### Short task
Count the lines in the records below that contain the string "perform", and reply with the number alone.

### Supplied information
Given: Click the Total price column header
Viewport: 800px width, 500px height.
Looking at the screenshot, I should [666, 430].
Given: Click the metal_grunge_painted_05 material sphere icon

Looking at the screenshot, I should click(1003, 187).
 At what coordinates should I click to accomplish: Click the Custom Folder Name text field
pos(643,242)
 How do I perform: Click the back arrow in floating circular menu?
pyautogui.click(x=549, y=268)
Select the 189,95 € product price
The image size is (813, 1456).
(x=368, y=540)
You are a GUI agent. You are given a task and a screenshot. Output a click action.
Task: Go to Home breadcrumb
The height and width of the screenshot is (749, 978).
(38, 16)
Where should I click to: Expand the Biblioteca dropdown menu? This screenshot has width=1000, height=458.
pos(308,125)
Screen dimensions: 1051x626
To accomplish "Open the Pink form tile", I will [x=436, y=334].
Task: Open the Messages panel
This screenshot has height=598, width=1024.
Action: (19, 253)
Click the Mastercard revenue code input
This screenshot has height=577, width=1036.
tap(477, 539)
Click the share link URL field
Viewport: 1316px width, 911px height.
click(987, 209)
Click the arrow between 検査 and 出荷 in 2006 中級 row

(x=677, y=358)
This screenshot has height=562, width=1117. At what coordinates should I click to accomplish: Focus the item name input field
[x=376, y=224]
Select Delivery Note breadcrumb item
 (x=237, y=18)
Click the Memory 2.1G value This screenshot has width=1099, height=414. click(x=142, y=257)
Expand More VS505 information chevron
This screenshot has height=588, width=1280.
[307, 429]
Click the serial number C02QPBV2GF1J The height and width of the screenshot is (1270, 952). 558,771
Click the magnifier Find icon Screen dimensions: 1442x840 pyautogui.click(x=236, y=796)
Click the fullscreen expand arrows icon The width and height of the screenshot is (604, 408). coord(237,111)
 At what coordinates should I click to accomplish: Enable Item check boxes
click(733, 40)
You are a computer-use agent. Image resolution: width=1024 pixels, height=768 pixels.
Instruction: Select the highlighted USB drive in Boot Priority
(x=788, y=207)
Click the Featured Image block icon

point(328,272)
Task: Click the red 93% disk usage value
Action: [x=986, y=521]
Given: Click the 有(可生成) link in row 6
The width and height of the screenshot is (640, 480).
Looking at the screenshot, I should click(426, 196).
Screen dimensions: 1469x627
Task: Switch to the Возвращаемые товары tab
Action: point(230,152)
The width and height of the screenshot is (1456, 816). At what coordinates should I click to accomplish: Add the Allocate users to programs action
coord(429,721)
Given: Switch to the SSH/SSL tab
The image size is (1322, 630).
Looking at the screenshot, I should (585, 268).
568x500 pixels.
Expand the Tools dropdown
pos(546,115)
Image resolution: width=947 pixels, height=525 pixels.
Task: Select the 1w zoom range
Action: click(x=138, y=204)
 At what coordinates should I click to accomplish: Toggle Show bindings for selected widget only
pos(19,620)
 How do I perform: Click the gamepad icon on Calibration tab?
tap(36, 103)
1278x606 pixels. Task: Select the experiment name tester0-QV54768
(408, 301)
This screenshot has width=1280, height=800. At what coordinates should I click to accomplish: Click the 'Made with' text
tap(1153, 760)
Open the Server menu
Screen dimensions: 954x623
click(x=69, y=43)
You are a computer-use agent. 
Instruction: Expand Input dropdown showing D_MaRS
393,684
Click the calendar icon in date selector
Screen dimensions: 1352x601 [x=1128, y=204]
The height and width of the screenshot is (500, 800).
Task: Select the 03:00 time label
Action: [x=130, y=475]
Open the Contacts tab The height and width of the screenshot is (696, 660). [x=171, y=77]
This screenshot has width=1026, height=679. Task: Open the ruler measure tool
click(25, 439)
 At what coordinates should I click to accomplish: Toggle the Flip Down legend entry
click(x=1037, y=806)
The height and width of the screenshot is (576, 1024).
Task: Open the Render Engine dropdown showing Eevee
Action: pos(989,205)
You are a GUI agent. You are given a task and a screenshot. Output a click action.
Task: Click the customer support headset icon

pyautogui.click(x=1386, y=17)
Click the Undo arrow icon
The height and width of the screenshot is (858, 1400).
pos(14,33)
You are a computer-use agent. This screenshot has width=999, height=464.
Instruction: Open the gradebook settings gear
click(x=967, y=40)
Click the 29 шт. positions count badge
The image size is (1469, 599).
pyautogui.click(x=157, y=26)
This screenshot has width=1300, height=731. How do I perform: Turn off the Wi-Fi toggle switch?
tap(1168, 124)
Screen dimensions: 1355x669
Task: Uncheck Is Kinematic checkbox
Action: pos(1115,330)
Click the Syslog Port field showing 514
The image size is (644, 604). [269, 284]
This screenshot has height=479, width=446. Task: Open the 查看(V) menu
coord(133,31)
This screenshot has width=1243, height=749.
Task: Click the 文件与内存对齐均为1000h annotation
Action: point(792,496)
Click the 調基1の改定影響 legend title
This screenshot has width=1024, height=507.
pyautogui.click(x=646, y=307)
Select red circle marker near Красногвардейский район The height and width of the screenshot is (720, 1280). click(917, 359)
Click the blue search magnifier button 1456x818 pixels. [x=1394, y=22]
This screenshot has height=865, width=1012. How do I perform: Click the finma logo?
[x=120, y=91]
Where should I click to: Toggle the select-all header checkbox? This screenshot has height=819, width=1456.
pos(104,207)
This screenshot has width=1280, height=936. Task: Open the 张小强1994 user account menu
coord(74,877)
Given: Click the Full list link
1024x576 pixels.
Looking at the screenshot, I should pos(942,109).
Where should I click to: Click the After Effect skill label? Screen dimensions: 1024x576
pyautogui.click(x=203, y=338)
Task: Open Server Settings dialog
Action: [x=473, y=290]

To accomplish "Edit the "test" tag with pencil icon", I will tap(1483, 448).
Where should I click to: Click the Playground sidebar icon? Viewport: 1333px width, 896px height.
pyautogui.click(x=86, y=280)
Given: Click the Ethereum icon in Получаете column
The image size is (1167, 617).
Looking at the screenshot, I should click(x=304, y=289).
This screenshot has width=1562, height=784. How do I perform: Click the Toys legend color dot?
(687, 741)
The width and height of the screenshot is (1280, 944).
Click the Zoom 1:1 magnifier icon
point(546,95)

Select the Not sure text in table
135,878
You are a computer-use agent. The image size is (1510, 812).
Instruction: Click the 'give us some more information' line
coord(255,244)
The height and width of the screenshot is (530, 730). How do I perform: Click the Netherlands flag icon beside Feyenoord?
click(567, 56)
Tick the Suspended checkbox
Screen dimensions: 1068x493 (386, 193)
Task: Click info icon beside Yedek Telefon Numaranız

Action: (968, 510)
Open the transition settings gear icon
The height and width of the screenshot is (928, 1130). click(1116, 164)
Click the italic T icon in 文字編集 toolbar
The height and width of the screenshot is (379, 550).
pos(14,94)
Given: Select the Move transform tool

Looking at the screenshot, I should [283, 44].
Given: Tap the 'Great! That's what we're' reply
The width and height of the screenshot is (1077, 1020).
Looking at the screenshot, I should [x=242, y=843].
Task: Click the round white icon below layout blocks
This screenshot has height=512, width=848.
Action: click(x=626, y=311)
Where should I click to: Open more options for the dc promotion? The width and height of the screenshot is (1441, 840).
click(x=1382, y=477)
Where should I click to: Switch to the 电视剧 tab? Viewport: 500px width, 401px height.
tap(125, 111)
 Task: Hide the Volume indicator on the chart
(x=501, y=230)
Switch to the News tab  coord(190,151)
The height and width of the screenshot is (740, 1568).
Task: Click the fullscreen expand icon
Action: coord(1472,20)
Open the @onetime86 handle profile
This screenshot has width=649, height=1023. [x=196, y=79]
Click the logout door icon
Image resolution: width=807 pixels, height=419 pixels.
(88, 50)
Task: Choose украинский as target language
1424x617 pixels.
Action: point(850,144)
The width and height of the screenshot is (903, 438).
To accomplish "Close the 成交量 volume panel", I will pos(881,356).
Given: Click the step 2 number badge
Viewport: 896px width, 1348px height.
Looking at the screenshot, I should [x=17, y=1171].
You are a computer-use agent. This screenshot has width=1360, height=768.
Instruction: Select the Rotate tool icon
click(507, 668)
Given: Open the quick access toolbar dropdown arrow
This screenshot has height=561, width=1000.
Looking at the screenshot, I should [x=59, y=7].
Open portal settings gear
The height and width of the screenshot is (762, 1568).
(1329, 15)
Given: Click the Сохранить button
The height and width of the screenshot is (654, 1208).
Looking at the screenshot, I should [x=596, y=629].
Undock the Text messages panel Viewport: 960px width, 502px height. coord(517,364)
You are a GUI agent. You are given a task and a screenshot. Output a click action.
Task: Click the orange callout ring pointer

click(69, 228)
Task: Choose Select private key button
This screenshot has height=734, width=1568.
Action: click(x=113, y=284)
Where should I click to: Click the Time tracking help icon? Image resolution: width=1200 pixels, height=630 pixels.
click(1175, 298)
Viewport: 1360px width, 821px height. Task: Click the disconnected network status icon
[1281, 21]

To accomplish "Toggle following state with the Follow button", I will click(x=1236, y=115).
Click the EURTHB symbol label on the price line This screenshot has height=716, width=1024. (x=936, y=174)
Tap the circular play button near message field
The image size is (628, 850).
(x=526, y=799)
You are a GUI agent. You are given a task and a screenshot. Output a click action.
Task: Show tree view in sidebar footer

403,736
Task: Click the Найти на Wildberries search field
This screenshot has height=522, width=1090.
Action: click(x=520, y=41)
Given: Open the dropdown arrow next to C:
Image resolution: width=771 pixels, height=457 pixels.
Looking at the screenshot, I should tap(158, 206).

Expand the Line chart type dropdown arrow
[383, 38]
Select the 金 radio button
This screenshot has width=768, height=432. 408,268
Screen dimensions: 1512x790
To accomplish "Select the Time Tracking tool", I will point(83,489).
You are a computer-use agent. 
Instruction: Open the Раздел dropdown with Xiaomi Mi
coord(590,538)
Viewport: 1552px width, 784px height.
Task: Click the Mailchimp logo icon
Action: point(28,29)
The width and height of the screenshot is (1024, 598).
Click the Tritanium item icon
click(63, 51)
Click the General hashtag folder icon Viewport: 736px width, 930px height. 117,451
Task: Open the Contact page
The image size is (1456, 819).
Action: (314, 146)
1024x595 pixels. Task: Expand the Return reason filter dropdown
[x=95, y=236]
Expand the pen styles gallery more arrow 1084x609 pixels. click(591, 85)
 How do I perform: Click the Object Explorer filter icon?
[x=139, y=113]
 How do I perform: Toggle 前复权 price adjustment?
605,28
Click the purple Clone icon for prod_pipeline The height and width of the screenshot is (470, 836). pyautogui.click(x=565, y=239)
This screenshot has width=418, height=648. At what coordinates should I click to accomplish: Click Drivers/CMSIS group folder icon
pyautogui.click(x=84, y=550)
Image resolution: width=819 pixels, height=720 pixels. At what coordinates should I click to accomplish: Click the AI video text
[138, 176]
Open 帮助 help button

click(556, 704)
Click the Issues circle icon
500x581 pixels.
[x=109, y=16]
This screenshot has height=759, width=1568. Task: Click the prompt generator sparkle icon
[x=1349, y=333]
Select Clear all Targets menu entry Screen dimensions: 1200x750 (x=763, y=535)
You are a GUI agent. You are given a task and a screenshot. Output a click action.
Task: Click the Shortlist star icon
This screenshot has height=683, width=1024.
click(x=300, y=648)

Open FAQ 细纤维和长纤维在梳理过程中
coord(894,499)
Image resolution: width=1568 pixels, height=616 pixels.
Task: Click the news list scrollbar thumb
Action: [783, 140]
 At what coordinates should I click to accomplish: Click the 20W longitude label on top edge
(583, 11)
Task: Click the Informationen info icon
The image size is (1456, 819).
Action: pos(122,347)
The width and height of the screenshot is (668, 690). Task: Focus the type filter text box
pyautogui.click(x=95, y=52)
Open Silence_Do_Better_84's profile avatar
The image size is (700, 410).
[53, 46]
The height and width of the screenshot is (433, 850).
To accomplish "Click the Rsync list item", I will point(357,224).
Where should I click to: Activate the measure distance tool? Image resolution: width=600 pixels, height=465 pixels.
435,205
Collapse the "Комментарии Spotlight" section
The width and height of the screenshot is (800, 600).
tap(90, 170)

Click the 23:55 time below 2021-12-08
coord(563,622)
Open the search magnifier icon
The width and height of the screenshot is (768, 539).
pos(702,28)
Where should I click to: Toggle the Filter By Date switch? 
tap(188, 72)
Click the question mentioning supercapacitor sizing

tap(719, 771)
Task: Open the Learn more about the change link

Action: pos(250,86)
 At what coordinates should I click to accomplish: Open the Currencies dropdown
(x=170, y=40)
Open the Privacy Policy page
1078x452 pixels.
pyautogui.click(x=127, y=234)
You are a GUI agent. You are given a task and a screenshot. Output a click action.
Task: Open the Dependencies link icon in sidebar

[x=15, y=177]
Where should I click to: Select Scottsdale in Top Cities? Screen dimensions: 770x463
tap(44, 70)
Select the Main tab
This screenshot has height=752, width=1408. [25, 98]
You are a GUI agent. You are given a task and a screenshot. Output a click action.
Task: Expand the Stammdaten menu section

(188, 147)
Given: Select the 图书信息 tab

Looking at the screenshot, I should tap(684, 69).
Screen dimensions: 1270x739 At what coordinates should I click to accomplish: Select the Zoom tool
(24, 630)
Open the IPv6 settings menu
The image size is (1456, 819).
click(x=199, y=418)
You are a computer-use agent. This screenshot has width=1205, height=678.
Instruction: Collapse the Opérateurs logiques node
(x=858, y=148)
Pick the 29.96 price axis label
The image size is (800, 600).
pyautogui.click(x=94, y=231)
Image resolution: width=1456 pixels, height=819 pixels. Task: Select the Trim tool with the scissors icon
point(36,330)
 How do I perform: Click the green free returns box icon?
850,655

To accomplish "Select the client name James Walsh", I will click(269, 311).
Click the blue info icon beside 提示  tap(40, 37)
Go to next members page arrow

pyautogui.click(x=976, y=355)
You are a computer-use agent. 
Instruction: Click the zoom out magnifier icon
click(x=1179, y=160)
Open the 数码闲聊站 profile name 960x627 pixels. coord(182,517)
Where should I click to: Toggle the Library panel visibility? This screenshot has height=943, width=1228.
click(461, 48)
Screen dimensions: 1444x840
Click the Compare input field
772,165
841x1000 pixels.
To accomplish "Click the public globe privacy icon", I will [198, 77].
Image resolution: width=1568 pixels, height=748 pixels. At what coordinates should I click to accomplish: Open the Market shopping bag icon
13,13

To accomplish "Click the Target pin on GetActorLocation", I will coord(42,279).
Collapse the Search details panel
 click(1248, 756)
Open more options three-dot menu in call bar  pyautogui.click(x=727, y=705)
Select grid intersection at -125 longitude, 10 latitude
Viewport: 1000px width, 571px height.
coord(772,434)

### Exercise answer
9